Source data.

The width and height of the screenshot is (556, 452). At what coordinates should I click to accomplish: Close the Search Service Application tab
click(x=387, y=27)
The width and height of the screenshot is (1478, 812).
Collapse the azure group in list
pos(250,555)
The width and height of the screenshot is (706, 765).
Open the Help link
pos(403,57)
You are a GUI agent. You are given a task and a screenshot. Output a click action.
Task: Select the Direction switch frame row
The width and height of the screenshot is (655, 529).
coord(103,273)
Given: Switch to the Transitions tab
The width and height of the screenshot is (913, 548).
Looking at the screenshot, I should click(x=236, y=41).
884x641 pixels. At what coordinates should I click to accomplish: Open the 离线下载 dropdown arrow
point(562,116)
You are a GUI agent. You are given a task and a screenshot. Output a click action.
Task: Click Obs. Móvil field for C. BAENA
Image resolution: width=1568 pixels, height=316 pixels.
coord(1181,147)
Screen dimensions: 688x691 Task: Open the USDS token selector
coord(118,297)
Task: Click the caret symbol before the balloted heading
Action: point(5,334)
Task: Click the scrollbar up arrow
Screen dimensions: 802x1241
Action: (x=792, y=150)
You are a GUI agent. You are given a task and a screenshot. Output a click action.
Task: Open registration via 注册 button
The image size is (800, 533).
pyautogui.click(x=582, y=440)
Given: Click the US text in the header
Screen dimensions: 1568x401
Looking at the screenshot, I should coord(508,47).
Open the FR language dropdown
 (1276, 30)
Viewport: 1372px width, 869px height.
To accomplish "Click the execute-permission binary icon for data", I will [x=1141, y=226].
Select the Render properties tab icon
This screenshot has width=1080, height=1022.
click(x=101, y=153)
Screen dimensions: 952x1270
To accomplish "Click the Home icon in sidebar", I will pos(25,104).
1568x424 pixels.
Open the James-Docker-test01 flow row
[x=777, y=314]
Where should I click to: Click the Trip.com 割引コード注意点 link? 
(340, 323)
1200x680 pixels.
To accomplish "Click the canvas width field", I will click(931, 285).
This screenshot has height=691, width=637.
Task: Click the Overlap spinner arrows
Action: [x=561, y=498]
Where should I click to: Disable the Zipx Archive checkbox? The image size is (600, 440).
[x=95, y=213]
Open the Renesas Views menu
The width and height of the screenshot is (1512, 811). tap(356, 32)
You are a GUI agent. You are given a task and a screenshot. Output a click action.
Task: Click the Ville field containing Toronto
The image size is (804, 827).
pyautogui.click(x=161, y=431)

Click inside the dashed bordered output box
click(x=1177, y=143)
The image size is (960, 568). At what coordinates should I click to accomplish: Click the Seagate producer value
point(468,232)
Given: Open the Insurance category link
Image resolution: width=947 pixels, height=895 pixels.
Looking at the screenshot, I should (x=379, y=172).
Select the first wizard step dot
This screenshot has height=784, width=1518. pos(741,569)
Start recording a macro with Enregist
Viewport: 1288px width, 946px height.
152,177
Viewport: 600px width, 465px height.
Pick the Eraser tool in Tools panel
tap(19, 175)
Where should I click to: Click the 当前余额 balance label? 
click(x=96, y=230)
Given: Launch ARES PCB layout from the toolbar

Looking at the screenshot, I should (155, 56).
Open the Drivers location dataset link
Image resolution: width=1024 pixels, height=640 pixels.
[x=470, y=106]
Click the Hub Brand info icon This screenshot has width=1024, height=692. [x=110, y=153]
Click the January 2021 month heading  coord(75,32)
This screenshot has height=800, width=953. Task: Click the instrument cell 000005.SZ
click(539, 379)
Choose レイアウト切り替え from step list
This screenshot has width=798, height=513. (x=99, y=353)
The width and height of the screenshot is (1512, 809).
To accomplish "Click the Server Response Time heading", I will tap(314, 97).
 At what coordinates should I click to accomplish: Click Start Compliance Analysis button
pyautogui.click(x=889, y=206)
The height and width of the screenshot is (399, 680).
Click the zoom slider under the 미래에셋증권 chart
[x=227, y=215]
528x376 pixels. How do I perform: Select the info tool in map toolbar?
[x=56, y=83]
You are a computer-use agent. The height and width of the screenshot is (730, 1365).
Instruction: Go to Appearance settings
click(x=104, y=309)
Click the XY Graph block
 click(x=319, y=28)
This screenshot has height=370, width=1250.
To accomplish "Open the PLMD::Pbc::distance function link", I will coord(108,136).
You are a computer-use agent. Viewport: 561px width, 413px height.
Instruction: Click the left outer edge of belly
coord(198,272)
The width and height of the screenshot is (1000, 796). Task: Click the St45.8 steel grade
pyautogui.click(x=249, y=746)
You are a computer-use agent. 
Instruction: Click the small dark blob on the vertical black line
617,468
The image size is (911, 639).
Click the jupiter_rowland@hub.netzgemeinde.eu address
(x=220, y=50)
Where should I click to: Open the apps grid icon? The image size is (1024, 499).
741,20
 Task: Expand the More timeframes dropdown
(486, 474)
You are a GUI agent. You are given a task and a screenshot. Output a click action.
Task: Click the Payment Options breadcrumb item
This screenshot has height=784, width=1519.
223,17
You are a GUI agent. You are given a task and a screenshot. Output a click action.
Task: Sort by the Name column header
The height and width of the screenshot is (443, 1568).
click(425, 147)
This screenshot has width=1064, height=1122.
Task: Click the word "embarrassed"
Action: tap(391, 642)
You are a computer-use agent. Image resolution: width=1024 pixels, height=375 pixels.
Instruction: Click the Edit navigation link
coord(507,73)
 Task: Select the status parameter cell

Work to be completed. Please output the entries above, every line exactly as it reads.

Response area.
The width and height of the screenshot is (556, 452). At what coordinates should I click to accomplish: Close the Search Service Application tab
click(x=387, y=27)
The width and height of the screenshot is (1478, 812).
Collapse the azure group in list
pos(250,555)
The width and height of the screenshot is (706, 765).
Open the Help link
pos(403,57)
You are a GUI agent. You are given a task and a screenshot. Output a click action.
Task: Select the Direction switch frame row
The width and height of the screenshot is (655, 529).
coord(103,273)
Given: Switch to the Transitions tab
The width and height of the screenshot is (913, 548).
Looking at the screenshot, I should click(x=236, y=41).
884x641 pixels. At what coordinates should I click to accomplish: Open the 离线下载 dropdown arrow
point(562,116)
You are a GUI agent. You are given a task and a screenshot. Output a click action.
Task: Click Obs. Móvil field for C. BAENA
Image resolution: width=1568 pixels, height=316 pixels.
coord(1181,147)
Screen dimensions: 688x691 Task: Open the USDS token selector
coord(118,297)
Task: Click the caret symbol before the balloted heading
Action: point(5,334)
Task: Click the scrollbar up arrow
Screen dimensions: 802x1241
Action: (x=792, y=150)
You are a GUI agent. You are given a task and a screenshot. Output a click action.
Task: Open registration via 注册 button
The image size is (800, 533).
pyautogui.click(x=582, y=440)
Given: Click the US text in the header
Screen dimensions: 1568x401
Looking at the screenshot, I should coord(508,47).
Open the FR language dropdown
 (1276, 30)
Viewport: 1372px width, 869px height.
To accomplish "Click the execute-permission binary icon for data", I will [x=1141, y=226].
Select the Render properties tab icon
This screenshot has width=1080, height=1022.
click(x=101, y=153)
Screen dimensions: 952x1270
To accomplish "Click the Home icon in sidebar", I will pos(25,104).
1568x424 pixels.
Open the James-Docker-test01 flow row
[x=777, y=314]
Where should I click to: Click the Trip.com 割引コード注意点 link? 
(340, 323)
1200x680 pixels.
To accomplish "Click the canvas width field", I will click(931, 285).
This screenshot has height=691, width=637.
Task: Click the Overlap spinner arrows
Action: [x=561, y=498]
Where should I click to: Disable the Zipx Archive checkbox? The image size is (600, 440).
[x=95, y=213]
Open the Renesas Views menu
The width and height of the screenshot is (1512, 811). tap(356, 32)
You are a GUI agent. You are given a task and a screenshot. Output a click action.
Task: Click the Ville field containing Toronto
The image size is (804, 827).
pyautogui.click(x=161, y=431)

Click inside the dashed bordered output box
click(x=1177, y=143)
The image size is (960, 568). At what coordinates should I click to accomplish: Click the Seagate producer value
point(468,232)
Given: Open the Insurance category link
Image resolution: width=947 pixels, height=895 pixels.
Looking at the screenshot, I should (x=379, y=172).
Select the first wizard step dot
This screenshot has height=784, width=1518. pos(741,569)
Start recording a macro with Enregist
Viewport: 1288px width, 946px height.
152,177
Viewport: 600px width, 465px height.
Pick the Eraser tool in Tools panel
tap(19, 175)
Where should I click to: Click the 当前余额 balance label? 
click(x=96, y=230)
Given: Launch ARES PCB layout from the toolbar

Looking at the screenshot, I should (155, 56).
Open the Drivers location dataset link
Image resolution: width=1024 pixels, height=640 pixels.
[x=470, y=106]
Click the Hub Brand info icon This screenshot has width=1024, height=692. [x=110, y=153]
Click the January 2021 month heading  coord(75,32)
This screenshot has height=800, width=953. Task: Click the instrument cell 000005.SZ
click(539, 379)
Choose レイアウト切り替え from step list
This screenshot has width=798, height=513. (x=99, y=353)
The width and height of the screenshot is (1512, 809).
To accomplish "Click the Server Response Time heading", I will tap(314, 97).
 At what coordinates should I click to accomplish: Click Start Compliance Analysis button
pyautogui.click(x=889, y=206)
The height and width of the screenshot is (399, 680).
Click the zoom slider under the 미래에셋증권 chart
[x=227, y=215]
528x376 pixels. How do I perform: Select the info tool in map toolbar?
[x=56, y=83]
You are a computer-use agent. The height and width of the screenshot is (730, 1365).
Instruction: Go to Appearance settings
click(x=104, y=309)
Click the XY Graph block
 click(x=319, y=28)
This screenshot has height=370, width=1250.
To accomplish "Open the PLMD::Pbc::distance function link", I will coord(108,136).
You are a computer-use agent. Viewport: 561px width, 413px height.
Instruction: Click the left outer edge of belly
coord(198,272)
The width and height of the screenshot is (1000, 796). Task: Click the St45.8 steel grade
pyautogui.click(x=249, y=746)
You are a computer-use agent. 
Instruction: Click the small dark blob on the vertical black line
617,468
The image size is (911, 639).
Click the jupiter_rowland@hub.netzgemeinde.eu address
(x=220, y=50)
Where should I click to: Open the apps grid icon? The image size is (1024, 499).
741,20
 Task: Expand the More timeframes dropdown
(486, 474)
You are a GUI agent. You are given a task and a screenshot. Output a click action.
Task: Click the Payment Options breadcrumb item
This screenshot has height=784, width=1519.
223,17
You are a GUI agent. You are given a task and a screenshot. Output a click action.
Task: Sort by the Name column header
The height and width of the screenshot is (443, 1568).
click(425, 147)
This screenshot has width=1064, height=1122.
Task: Click the word "embarrassed"
Action: tap(391, 642)
You are a computer-use agent. Image resolution: width=1024 pixels, height=375 pixels.
Instruction: Click the Edit navigation link
coord(507,73)
 Task: Select the status parameter cell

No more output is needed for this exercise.